Bermuda’s traditional May 24 holiday has been moved — to May 24.
John Rankin, the Governor, was asked by the Government to announce that the public holiday will not be on Friday, May 31 in 2019 but will instead be marked a week earlier.
It means the celebrations will take place on the traditional Bermuda Day date despite legislation introduced a year ago that suggested it would never fall on that date again.
A government spokeswoman said yesterday the change came after the Bermuda Tourism Authority had asked to align next year’s holiday with the United States Memorial Day weekend.
The Progressive Labour Party government tabled amendments to the Public Holidays Act 1947 in November 2017 that changed the fixed date of May 24 to the last Friday of the month.
Andrew Simons, then a One Bermuda Alliance senator, pointed out during a debate on the switch that when May 24 did land on a Friday, the final Friday of the month, and in turn the holiday, would be May 31.
Mr Simons suggested altering the wording from “last” to “fourth” Friday but the plea was ignored.
A list of public holidays on the Government’s website yesterday maintained that Bermuda Day, seen as the unofficial start to the summer, would be marked on May 31 in 2019.
However, a proclamation by Mr Rankin, published on the Official Gazette this week, stated: “I do hereby declare that Friday, the thirty-first day of May 2019 shall not be kept as the Bermuda Day public holiday and that Friday, the twenty-fourth day of May 2019 shall be kept as the Bermuda Day public holiday in lieu.”
Government House said yesterday: “The Governor was pleased to make this proclamation at the request of the Government given that in 2019, May 24 is in fact on a Friday.”
The Government spokeswoman said: “This alteration to the public holidays for the coming year has been made in consultation with the Bermuda Tourism Authority.”
She provided a comment from the BTA, which said: “Aligning the observance of Bermuda Day with the US Memorial Day weekend will make it easier for our visitors to join us out here and immerse themselves in this unique celebration of our cultures.”
The Bermuda Day holiday originated from a celebration of Queen Victoria’s birthday.
It was renamed Bermuda Day in 1979, based on recommendations by the Pitt Report into civil unrest in the 1970s, but the date of the holiday was unchanged.

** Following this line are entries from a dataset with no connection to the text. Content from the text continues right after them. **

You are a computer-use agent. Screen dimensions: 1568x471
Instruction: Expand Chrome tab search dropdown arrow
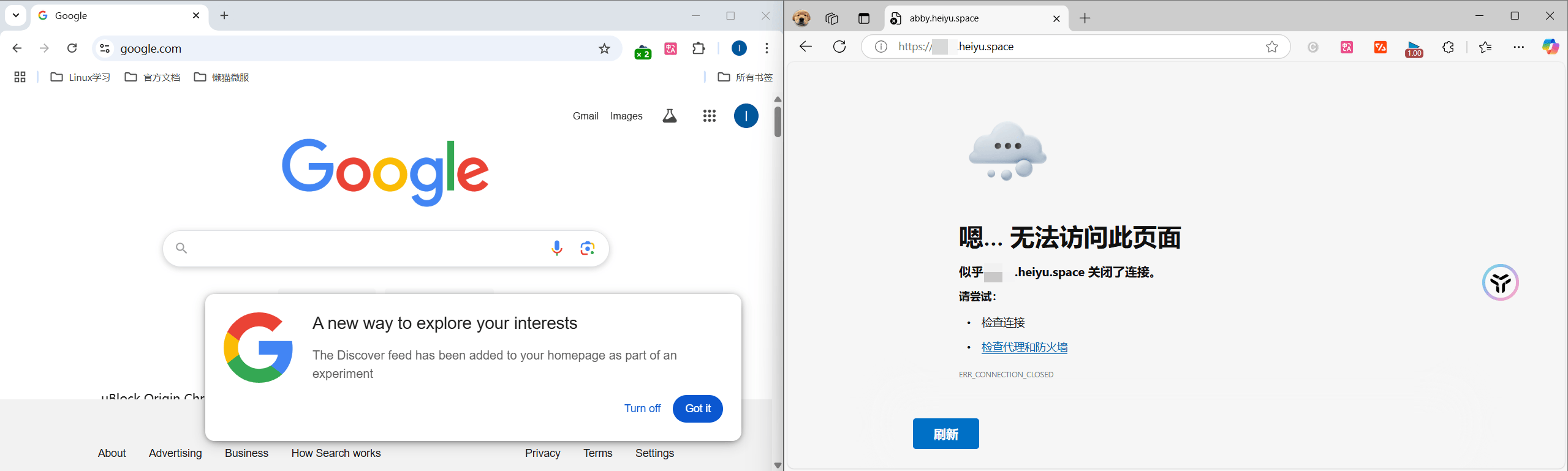(16, 15)
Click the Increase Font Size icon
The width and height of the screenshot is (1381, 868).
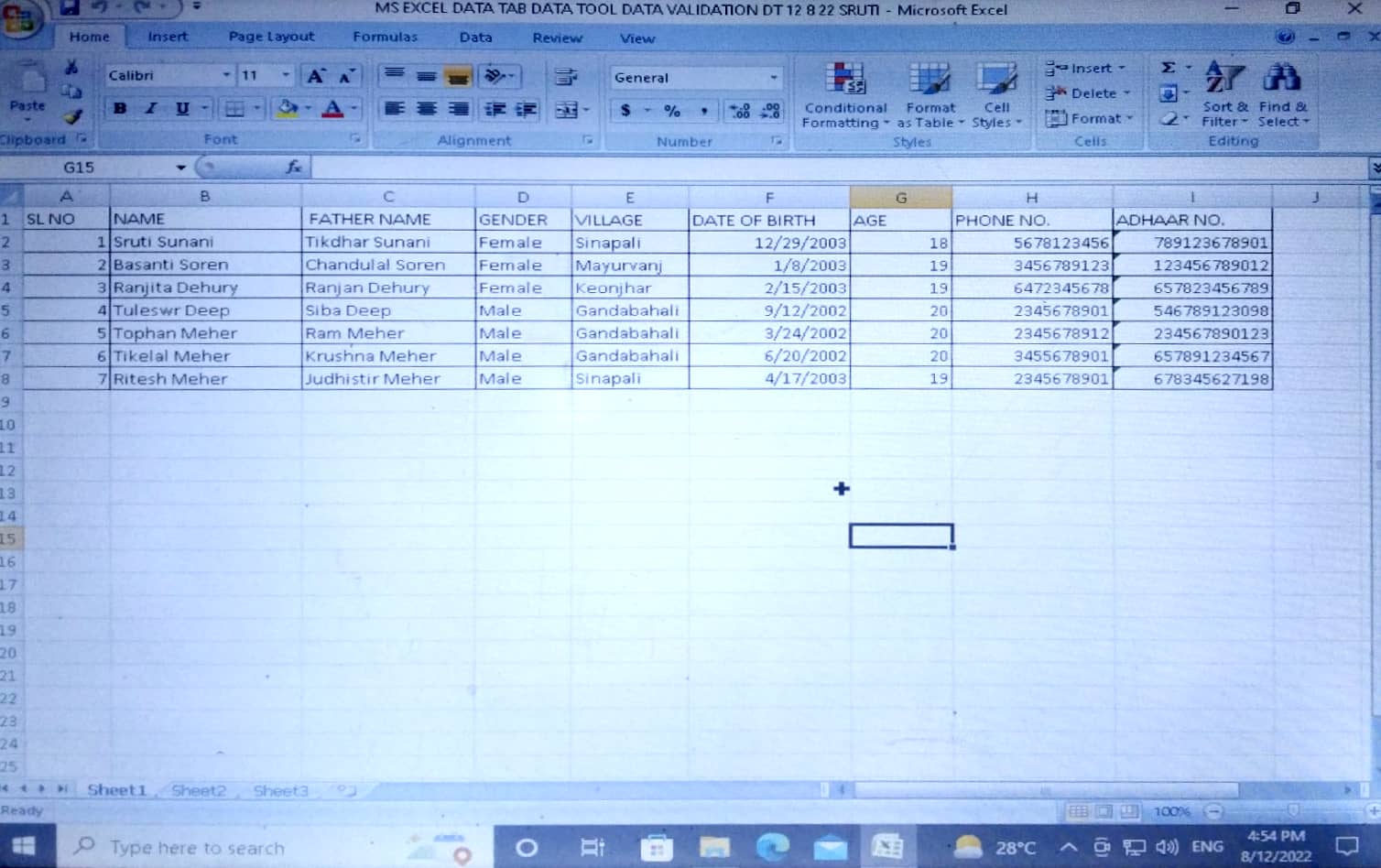[x=316, y=76]
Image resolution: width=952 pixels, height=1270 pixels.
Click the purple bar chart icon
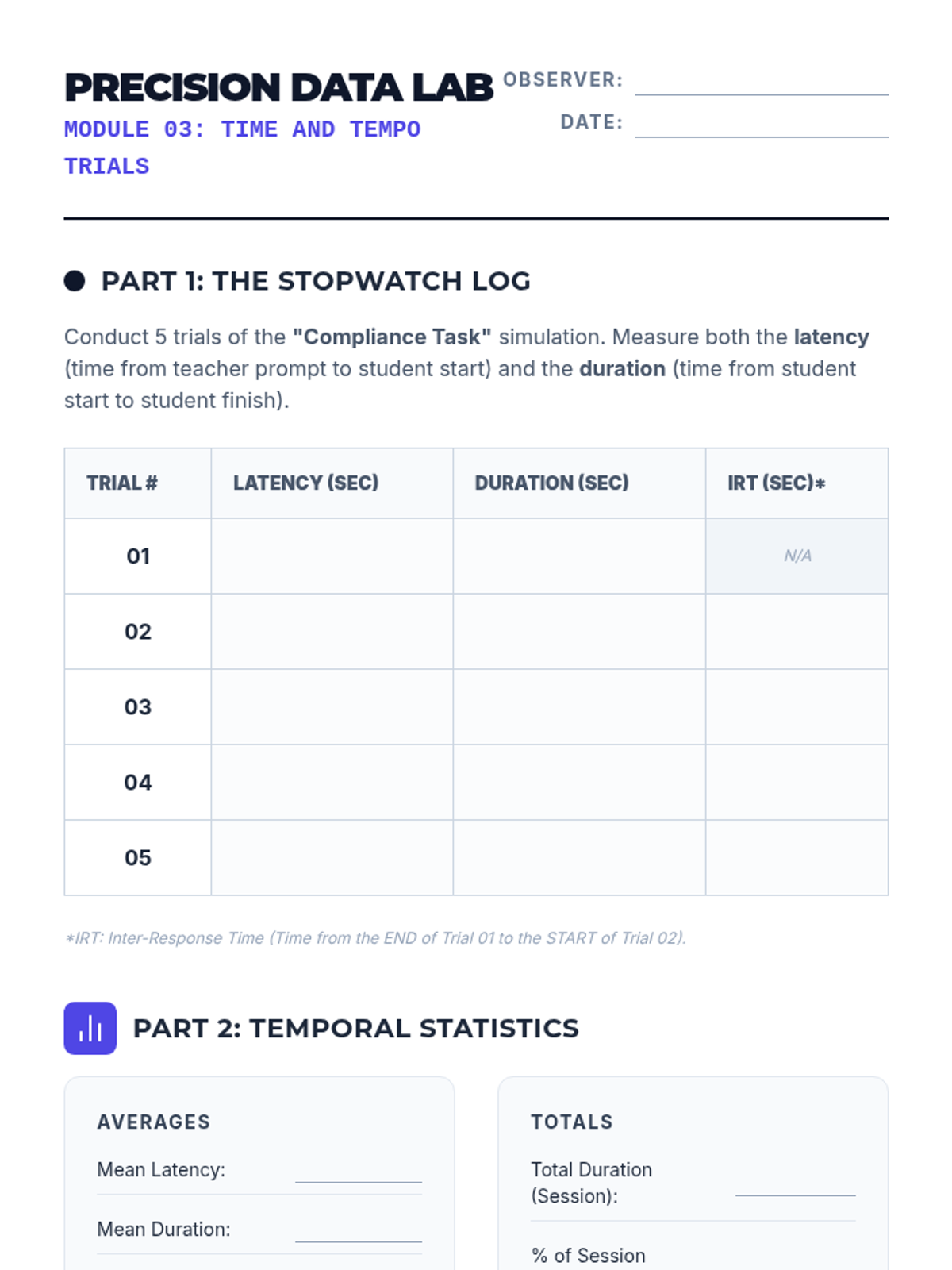pyautogui.click(x=90, y=1028)
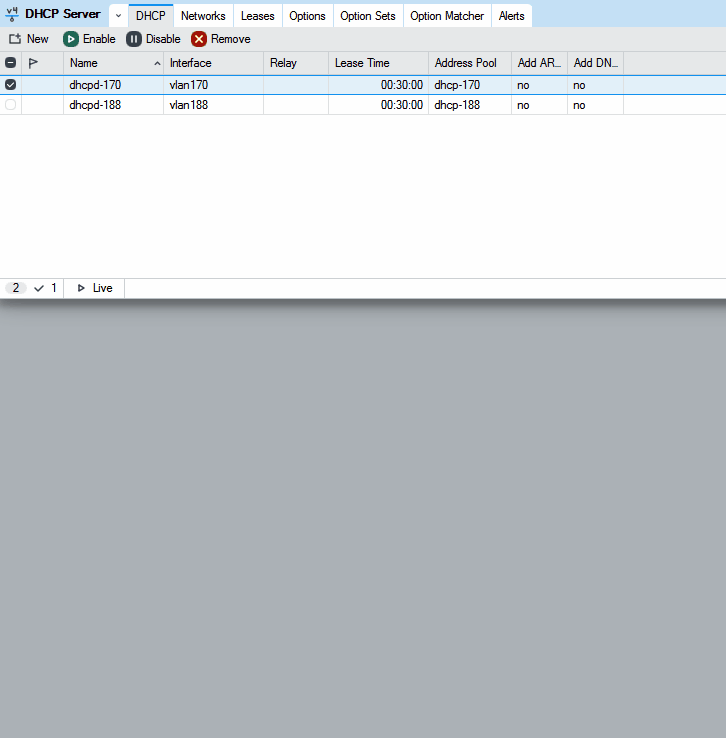Select the Alerts tab
The width and height of the screenshot is (726, 738).
click(x=511, y=16)
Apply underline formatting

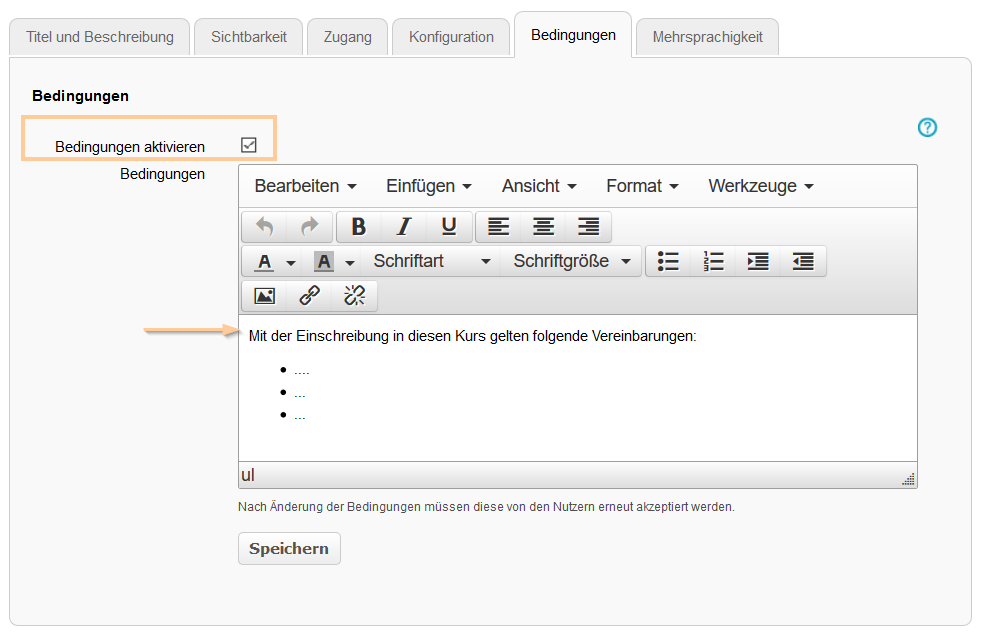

Zane DeSilva, when he was minister of social development and sport, said last year the amendment meant the holiday would be celebrated over a long weekend rather than sometimes falling on a weekday.
He believed then it would allow for better planning and added: “There has always been a complaint that the absentee rate for schoolchildren and employees is higher when the holiday is celebrated during the week.
“We also feel that with this change there can be more planning with regard to the parade.”
The amendment took effect before this year’s Bermuda Day celebrations, which were held on May 25. Government was asked for comment yesterday but none was received by press time.